As the recession starts to bite, we see that this appetite is not sated by a lack of disposable income; conversely, it is amplified. We treat ourselves for ‘being good this week’, because it’s reduced by 80%, because it’s Friday, because we’re worth it. From a retail point of view, the massive sample sales and emptiness of stores show that 10 years of building brand loyalty with fairly rampant consumerism mean that most fashion-oriented customers already have full wardrobes, and are ‘shopping in their own closets’ rather than toting stiff paper bags or taking online deliveries. Cult stores and high-end labels will survive the squeeze (even though the Burberry sale’s two enormous floors was fairly alarming, the label itself has not tried to expand too far beyond its remit), as they offer something a little different to the sort of consumer who will go without in order to keep their wardrobes alive and full of quality, unusually-cut items; but the more vulnerable brands could fall.
Take the automotive industry as a model, where most manufacturers are under an umbrella group, less profitable branches are being sold off, effectively nationalised, or closed altogether. Even the bread-and-butter brands are having to modernise and look at a new business model. This has affected the car industry as, after housing, it’s the next most expensive thing you’ll buy. And after that? Consumer goods; food and clothes. Survival is possible for some fashion brands, but this will come one of two ways: democratisation or (more likely) reduction. Smaller brands within the LVMH or Gucci stables like Fendi, Givenchy or Jil Sander will (and in some cases have already) reduce their shows, focus more on high-profit items like accessories, and close stores; reductions ensuring the long-term survival (aka profitability) of the label. Democratisation could come from a focus on more affordable diffusion lines (look at D&G, whose prices are comparable to Reiss), or as is at the moment, massive sample and end-of-season sales, or clearance outlets like Bicester village. Can you recall the last designer item you bought full-price? The bargain-hunter approach appeals to fashion one-upmanship; invite-only sample sales and cardholder events reinforce the label’s exclusivity, and are already widespread and popular – Liberty’s 15%-off events are jam-packed.
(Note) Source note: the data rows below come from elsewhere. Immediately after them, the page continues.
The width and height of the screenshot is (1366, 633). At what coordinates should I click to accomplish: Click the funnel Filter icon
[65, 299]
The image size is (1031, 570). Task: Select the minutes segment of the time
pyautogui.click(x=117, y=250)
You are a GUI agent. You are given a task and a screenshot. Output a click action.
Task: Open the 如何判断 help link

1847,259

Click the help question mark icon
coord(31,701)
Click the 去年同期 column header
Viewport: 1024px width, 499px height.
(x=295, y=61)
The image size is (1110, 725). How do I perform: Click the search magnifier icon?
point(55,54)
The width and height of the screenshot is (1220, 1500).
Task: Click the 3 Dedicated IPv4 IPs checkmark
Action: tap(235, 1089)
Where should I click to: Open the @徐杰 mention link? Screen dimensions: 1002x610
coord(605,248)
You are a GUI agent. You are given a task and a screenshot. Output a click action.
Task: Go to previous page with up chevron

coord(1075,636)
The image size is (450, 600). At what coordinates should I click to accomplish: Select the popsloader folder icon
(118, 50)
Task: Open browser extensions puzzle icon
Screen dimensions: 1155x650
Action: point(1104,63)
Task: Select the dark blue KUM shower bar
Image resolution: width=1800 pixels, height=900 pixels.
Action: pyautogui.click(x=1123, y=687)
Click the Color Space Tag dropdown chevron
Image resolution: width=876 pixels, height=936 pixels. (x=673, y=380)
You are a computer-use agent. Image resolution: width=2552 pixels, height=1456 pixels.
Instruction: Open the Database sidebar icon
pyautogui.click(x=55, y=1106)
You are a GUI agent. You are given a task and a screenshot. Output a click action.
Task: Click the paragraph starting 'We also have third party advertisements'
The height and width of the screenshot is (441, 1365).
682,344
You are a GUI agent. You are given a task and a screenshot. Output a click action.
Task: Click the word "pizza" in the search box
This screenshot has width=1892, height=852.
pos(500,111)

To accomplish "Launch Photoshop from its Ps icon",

The key to future survival is flexibility. Fashion, especially for men, is going through a period of renewed interest. LFW’s Menswear day, an explosion of menswear-specific media (both printed and online) and a resurgence in men taking care and pride in their appearance have all contributed to what amounts to a highly-profitable market as men talking about cut and fit of clothing becomes mainstream. Menswear (outside Hoxton Square) is also much less trend-led, and is primarily based on subtle differences in staple pieces like shirts and jeans. This is why shops like Bstore and Oki-Ni have done so well - catering for a man who appreciates a well-cut or unusual shirt, but isn’t showy about it. It’s the same reason that the Pineal Eye closed so quickly. Rick Owens has just opened a new store. As long as the cult brands continue to innovate whilst focusing on what made them great, they will survive.
While it is clear that something’s got to give at some stage, no-one knows what, or where it will be. No-one wants to have to adapt to a changing economic climate; neither consumerism nor the labels that feed it, but the ones that will survive successfully will be those that innovate within the fields that they already have. Look at Uniqlo, whose template of bright knitwear and simple jeans are universally popular, and with three stores on Ocxord Street alone (4 if you count the newly-opened Selfridges menswear concession). While not a luxury brand, their clothes are luxury products at an affordable price; colourful cashmere and merino are their staples.
As with the economy, the only hope is that the effects won’t be too personal or long-lasting. But fashion’s creativity will certainly be tested in the coming months, on both the design and business sides; if you still have a hankering for luxury during this recession, then get out and get some – it’s never been a better investment.